Denzel Washington's larger-than-life performances in "Fences" is a shoo-in for Best Actor.

“When your daddy walked through the house he was just so big,” Rose Maxson (Viola Davis) tells her son toward the end of “Fences.” “He filled it up.”

Rose is absolutely correct — Troy Maxson (Denzel Washington) fills every corner of the small house in which he and Rose live, just as Washington himself fills every corner of “Fences”. Troy is a black garbage collector and former baseball player, embittered because his heyday came before baseball’s color barrier was broken. “Fences” follows him and his wife Rose as they raise their family in 1950s Pittsburgh.

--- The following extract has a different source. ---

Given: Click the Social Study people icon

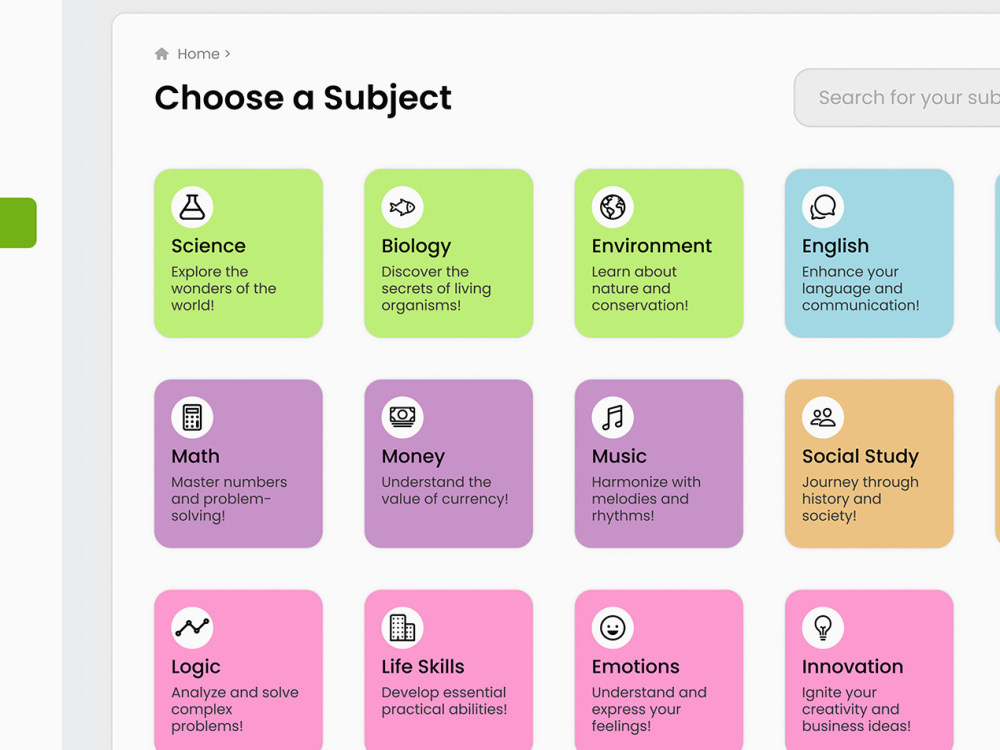Looking at the screenshot, I should click(823, 417).
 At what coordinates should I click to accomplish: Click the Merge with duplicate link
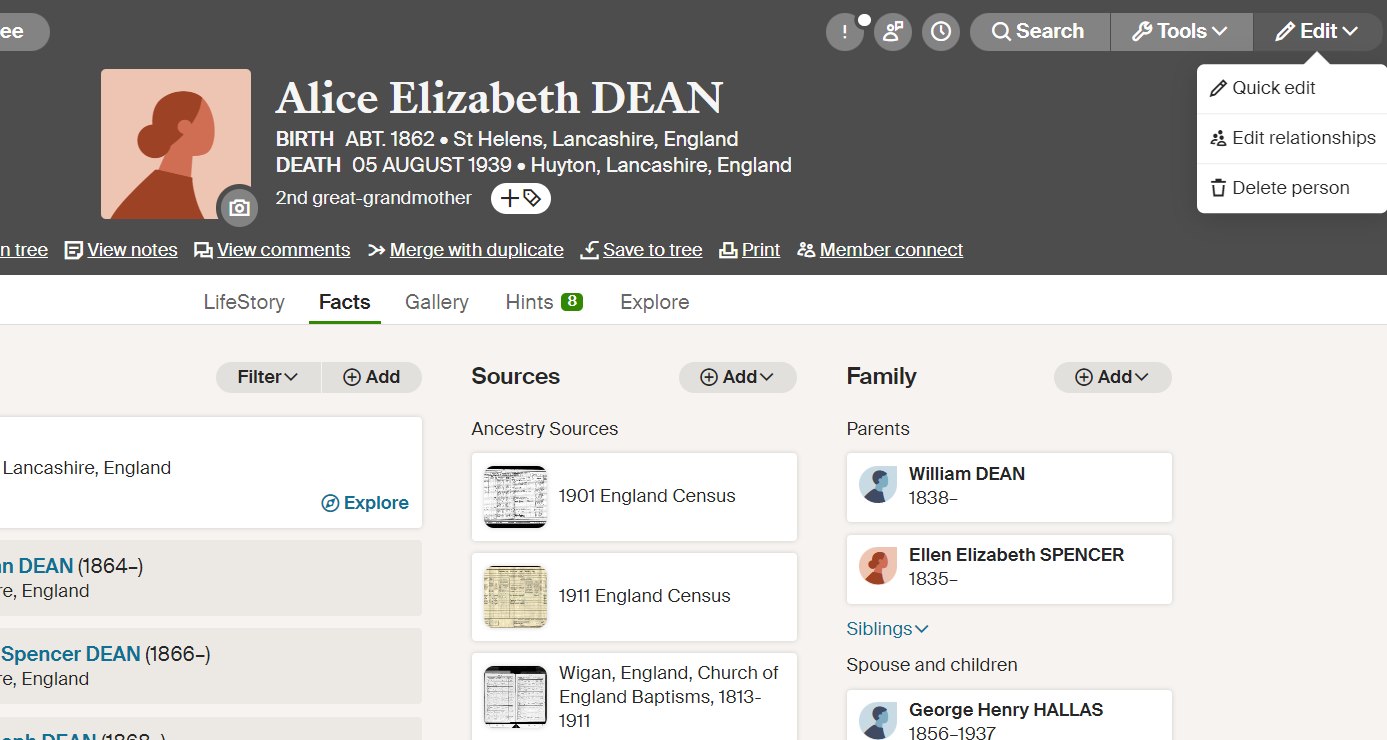[x=475, y=249]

Troy is fast-talking, smart and occasionally enormously funny. But, from the very first moments of the film, it is clear that an explosive frustration lies just below his surface. In Washington’s expert hands, Troy expands into his surroundings, crowding out the people who love him while crackling with latent rage. Every twitch of the eye, every slurred spurt of vernacular and every exhausted slump is masterful and engaging — painting a picture of a deeply frustrated and conflicted man.

The tension Washington creates with the impeccable Davis makes “Fences” as suspenseful as any murder mystery. Watching Troy reach to embrace Rose is like watching a car crash in slow motion, and seeing Rose let her guard down and smile provides relief.

But the smile disappears with every rough-and-tumble hug, and each crude flirtation painfully inches the characters closer to an impending disaster. When catastrophe hits, Washington shakes the very earth around him. He is the greatest actor alive, and in “Fences,” he delivers the most powerful performance of the year.